Thread hangs on exit
tsilen opened this issue · 26 comments
Recently we've run into an issue where a process using zk and redis_failover sometimes fails to die on exit, but instead hangs in an infinite sched_yield() loop taking all CPU. A SIGKILL is required to get rid of it. I guess it has to do with the program exiting without properly closing the connection first, but i guess it should still die cleanly.
gdb output gives this:
#0 0x00007fb7e6765a67 in sched_yield () from /lib/x86_64-linux-gnu/libc.so.6
#1 0x00007fb7e6bd86f7 in gvl_yield (vm=0x1bfdf20, th=<optimized out>) at thread_pthread.c:125
#2 0x00007fb7e6bdac16 in rb_thread_schedule_limits (limits_us=0) at thread.c:1025
#3 rb_thread_schedule_limits (limits_us=0) at thread.c:1033
#4 rb_thread_schedule () at thread.c:1035
#5 0x00007fb7e6bdad5f in rb_thread_terminate_all () at thread.c:375
#6 0x00007fb7e6abf89e in ruby_cleanup (ex=0) at eval.c:140
#7 0x00007fb7e6abfa25 in ruby_run_node (n=0x24f0428) at eval.c:244
#8 0x00000000004007fb in main (argc=3, argv=0x7fff7725e948) at main.c:38
After adding some debug-code to ruby side to get a backtrace when the process is hung, I was able to get this:
Thread TID-t26i0
ruby-1.9.3-p194/lib/ruby/1.9.1/thread.rb:71:in `wait'
shared/bundle/ruby/1.9.1/gems/zk-1.7.1/lib/zk/threadpool.rb:268:in `worker_thread_body'
When trying to reproduce it without redis_failover i was able to get it hang in a similar way, but in a different place:
Thread TID-ccaag
ruby-1.9.3-p194/lib/ruby/1.9.1/thread.rb:71:in `wait'
shared/bundle/ruby/1.9.1/gems/zookeeper-1.3.0/lib/zookeeper/common/queue_with_pipe.rb:59:in `pop'
shared/bundle/ruby/1.9.1/gems/zookeeper-1.3.0/lib/zookeeper/common.rb:56:in `get_next_event'
shared/bundle/ruby/1.9.1/gems/zookeeper-1.3.0/lib/zookeeper/common.rb:94:in `dispatch_thread_body'
and
Thread TID-alg44
rubies/ruby-1.9.3-p194/lib/ruby/1.9.1/thread.rb:71:in `wait'
rubies/ruby-1.9.3-p194/lib/ruby/1.9.1/monitor.rb:110:in `wait'
rubies/ruby-1.9.3-p194/lib/ruby/1.9.1/monitor.rb:122:in `wait_while'
shared/bundle/ruby/1.9.1/gems/zk-1.7.1/lib/zk/client/threaded.rb:533:in `block in reconnect_thread_body'
rubies/ruby-1.9.3-p194/lib/ruby/1.9.1/monitor.rb:211:in `mon_synchronize'
Code in all is somewhat similar (@cond.wait).
Any ideas?
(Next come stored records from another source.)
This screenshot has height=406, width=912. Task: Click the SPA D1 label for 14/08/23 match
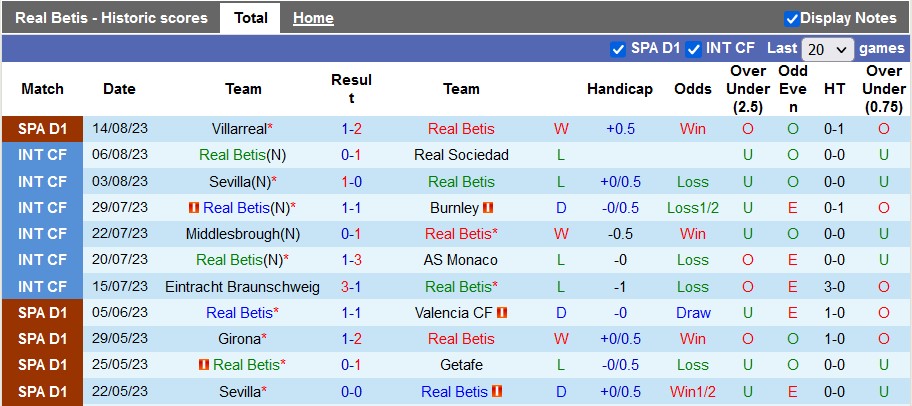(42, 129)
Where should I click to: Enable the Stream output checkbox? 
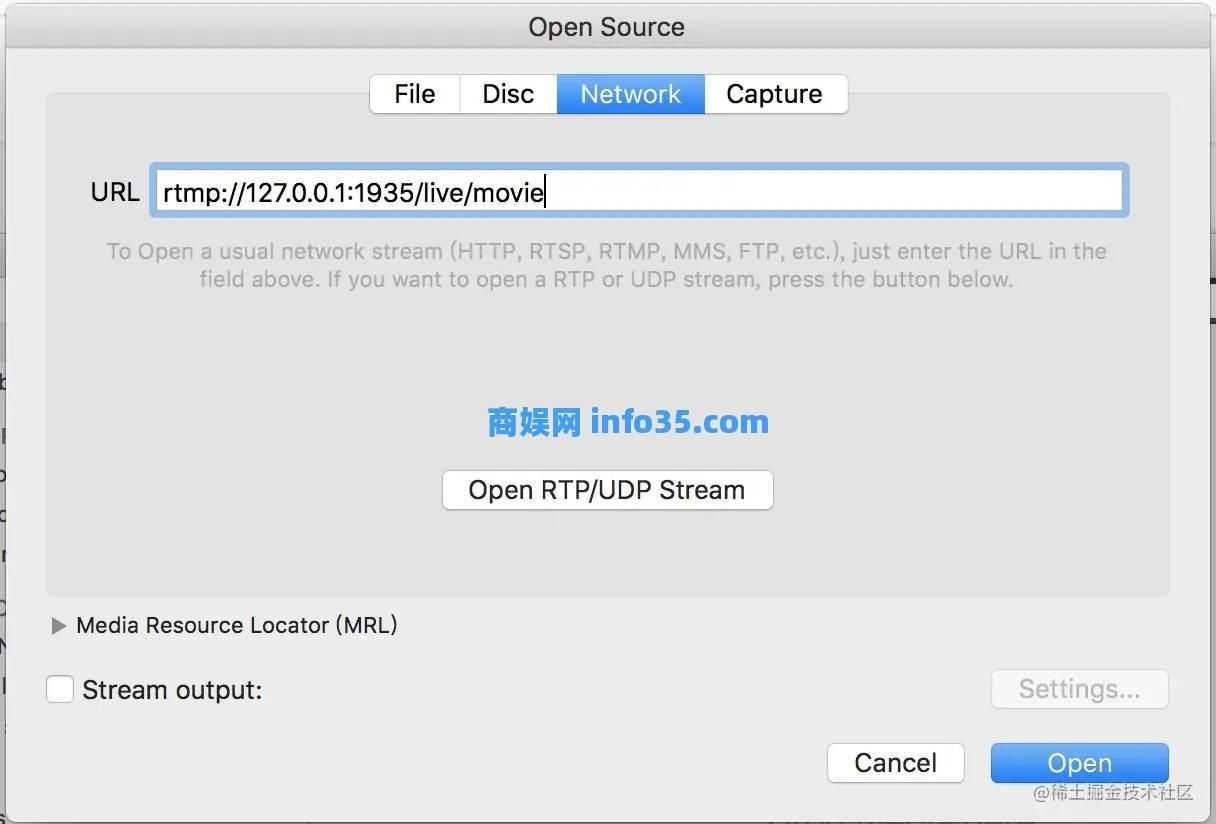(x=60, y=689)
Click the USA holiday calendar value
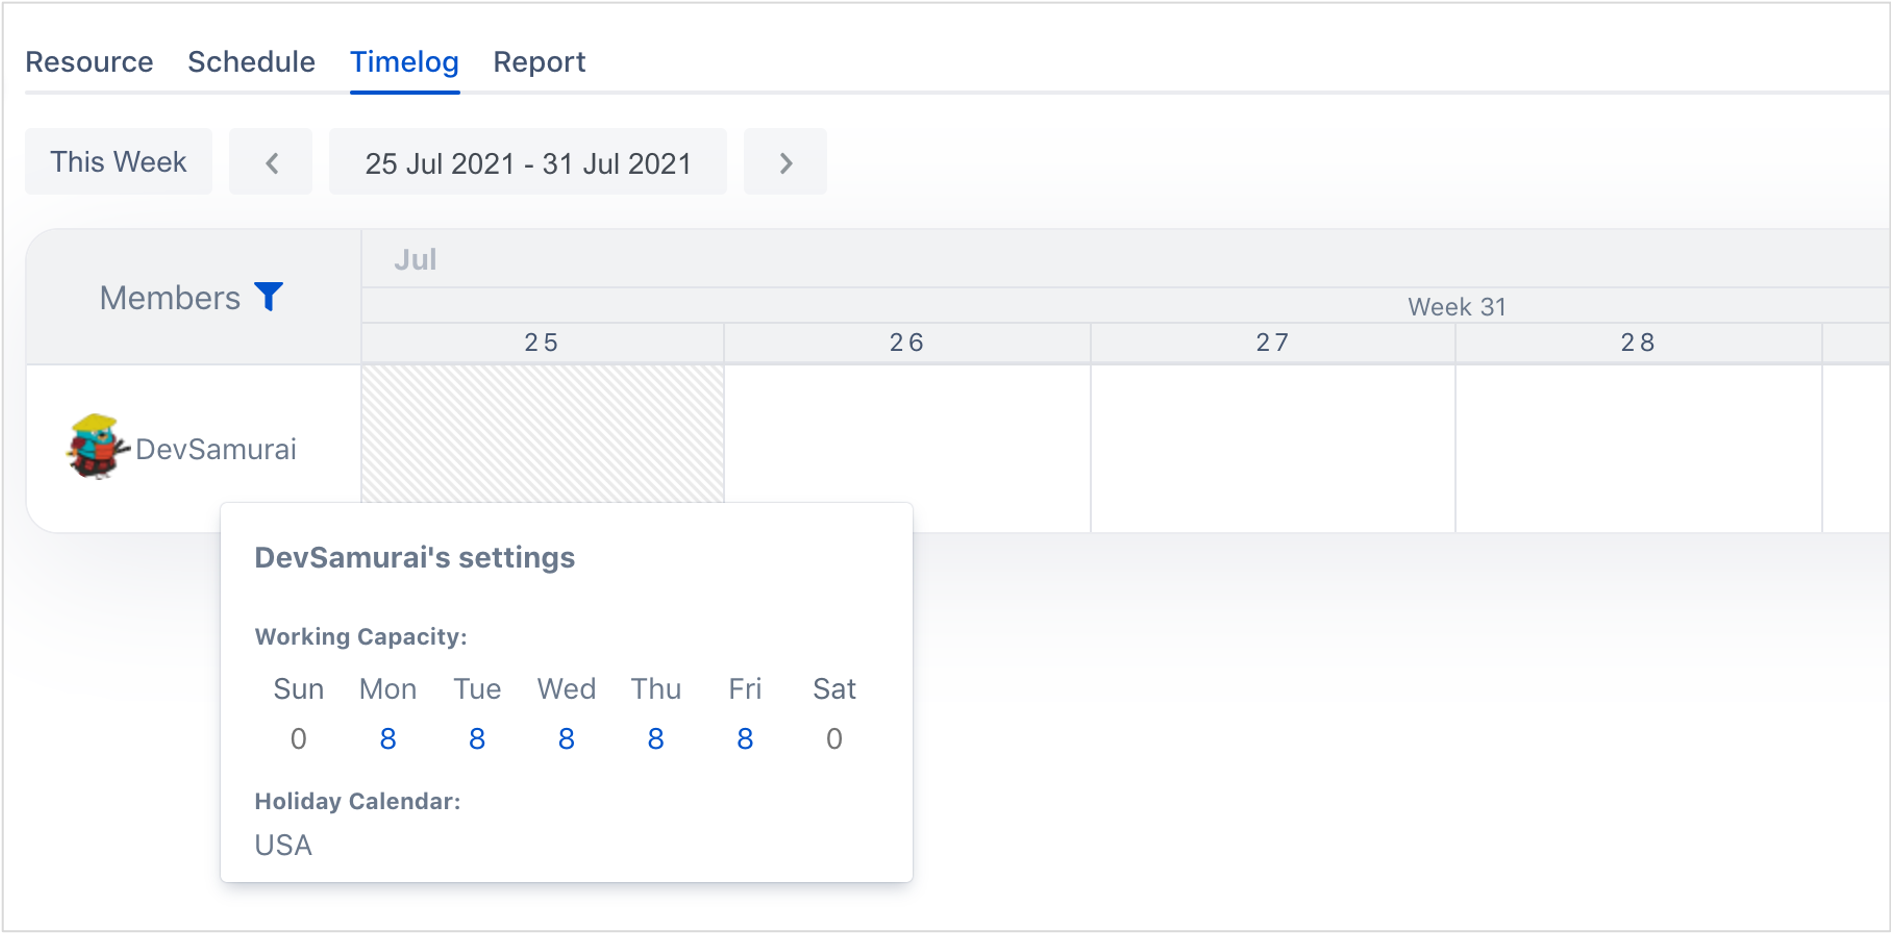This screenshot has width=1891, height=933. (283, 845)
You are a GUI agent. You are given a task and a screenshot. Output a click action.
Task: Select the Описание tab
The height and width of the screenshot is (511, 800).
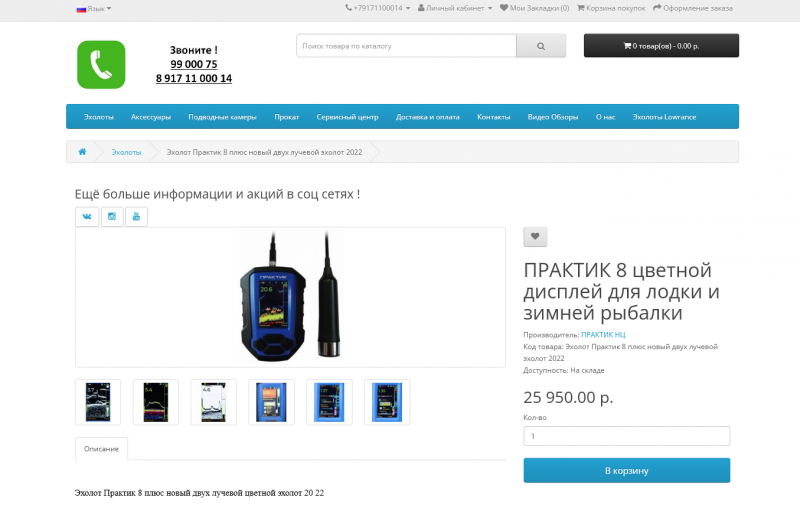point(102,449)
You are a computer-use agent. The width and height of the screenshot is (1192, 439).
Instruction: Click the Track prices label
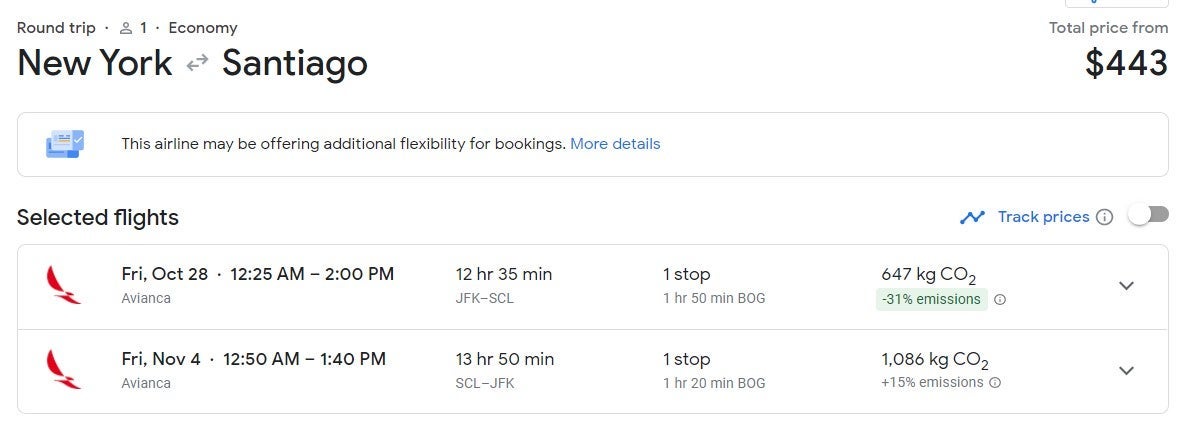[x=1043, y=217]
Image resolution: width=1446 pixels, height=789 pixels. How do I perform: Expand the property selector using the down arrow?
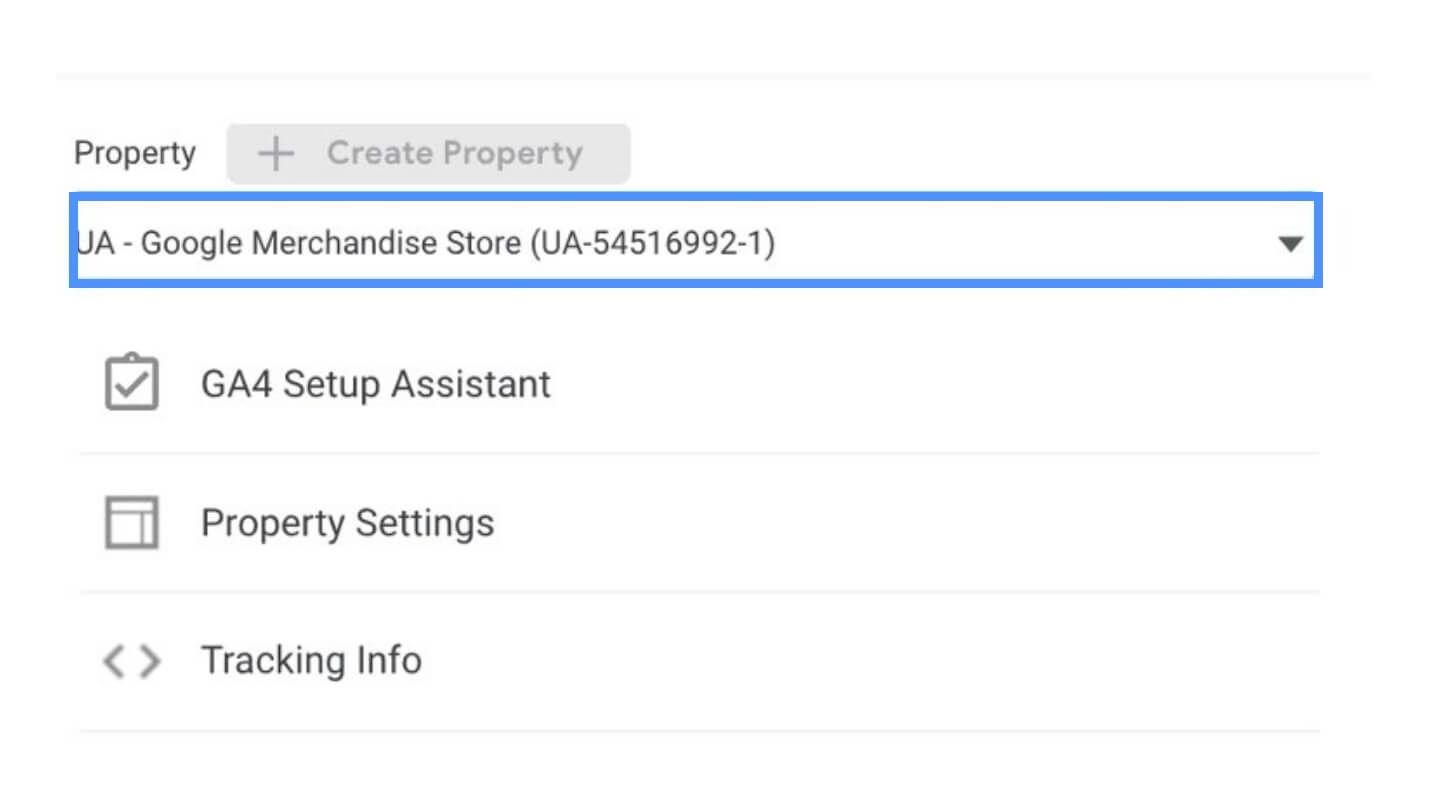(1291, 243)
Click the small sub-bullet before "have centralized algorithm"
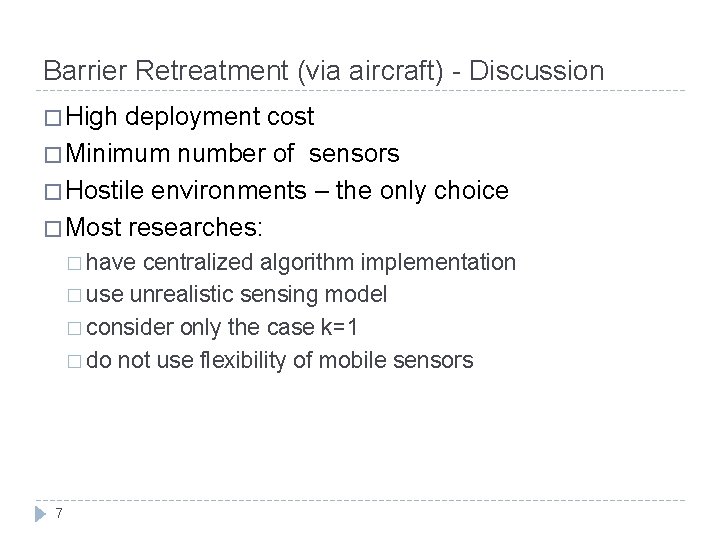 point(73,263)
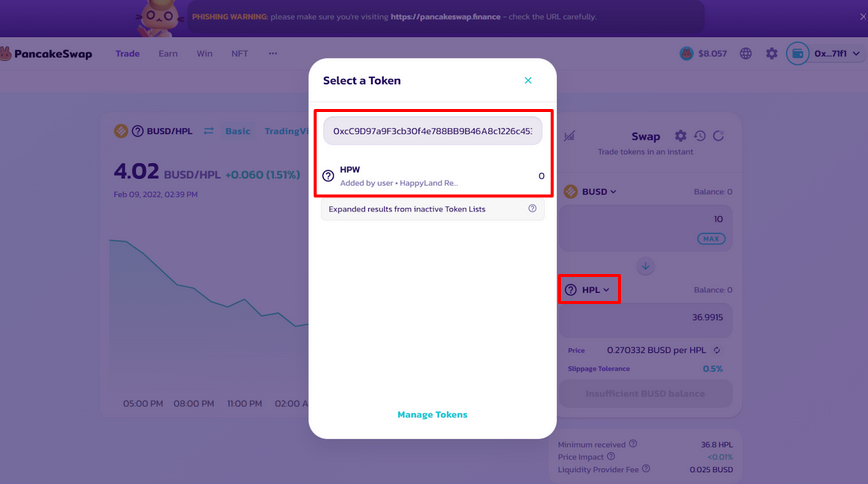Open recent transactions history icon
The width and height of the screenshot is (868, 484).
(x=700, y=136)
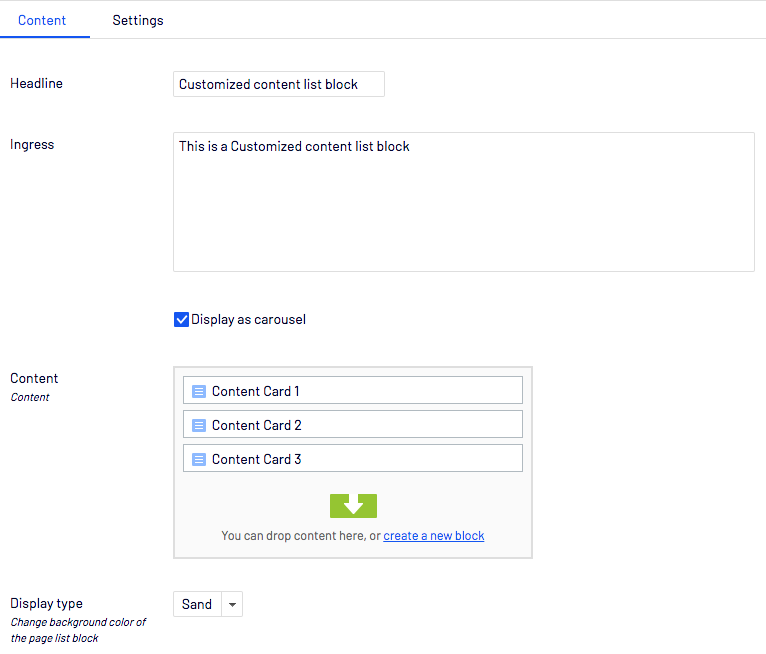Image resolution: width=766 pixels, height=654 pixels.
Task: Click the Display as carousel label text
Action: click(x=248, y=320)
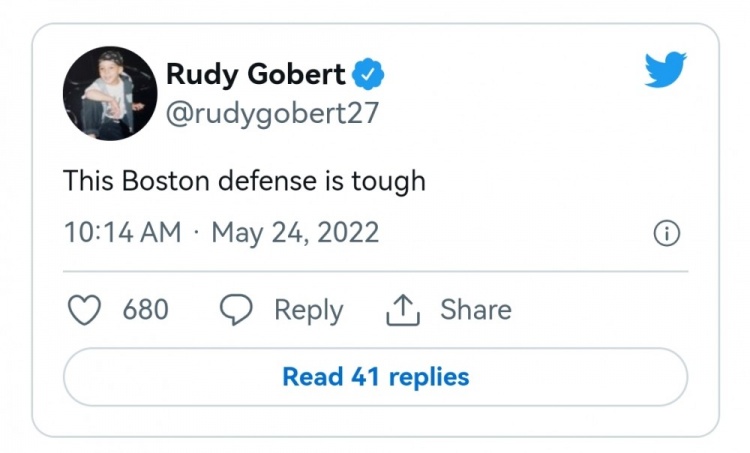The image size is (750, 453).
Task: Click the word This starting the tweet
Action: (x=88, y=181)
Ruby is 1.9.3-p194, but it also happens at least on 1.9.3-p0. ZK 1.7.1, zookeeper 1.3.0. OS: linux ubuntu 12.04.
At least in ruby 1.9.3 you can give a timeout to ConditionVariable's wait(), maybe that would help.
With this I was able to get it hang in a similar way quite often:
#!/usr/bin/env ruby
require 'rubygems'
require 'zk'
$stdout.sync = true
@zkservers = "localhost:2181"
trap 'TTIN' do
Thread.list.each do |thread|
puts "Thread TID-#{thread.object_id.to_s(36)}"
puts thread.backtrace.join("\n")
end
end
def do_something
zk = ZK.new(@zkservers)
puts zk.children('/').inspect
sleep 1
end
puts "Pid: #{$$}"
count = 50
stack = []
(0..count).each do |i|
stack << Thread.new { do_something }
end
sleep rand(0)
Running it in while true; do ./test.rb; done loop until it gets stuck and then kill -TTIN prints the backtraces of the still alive threads.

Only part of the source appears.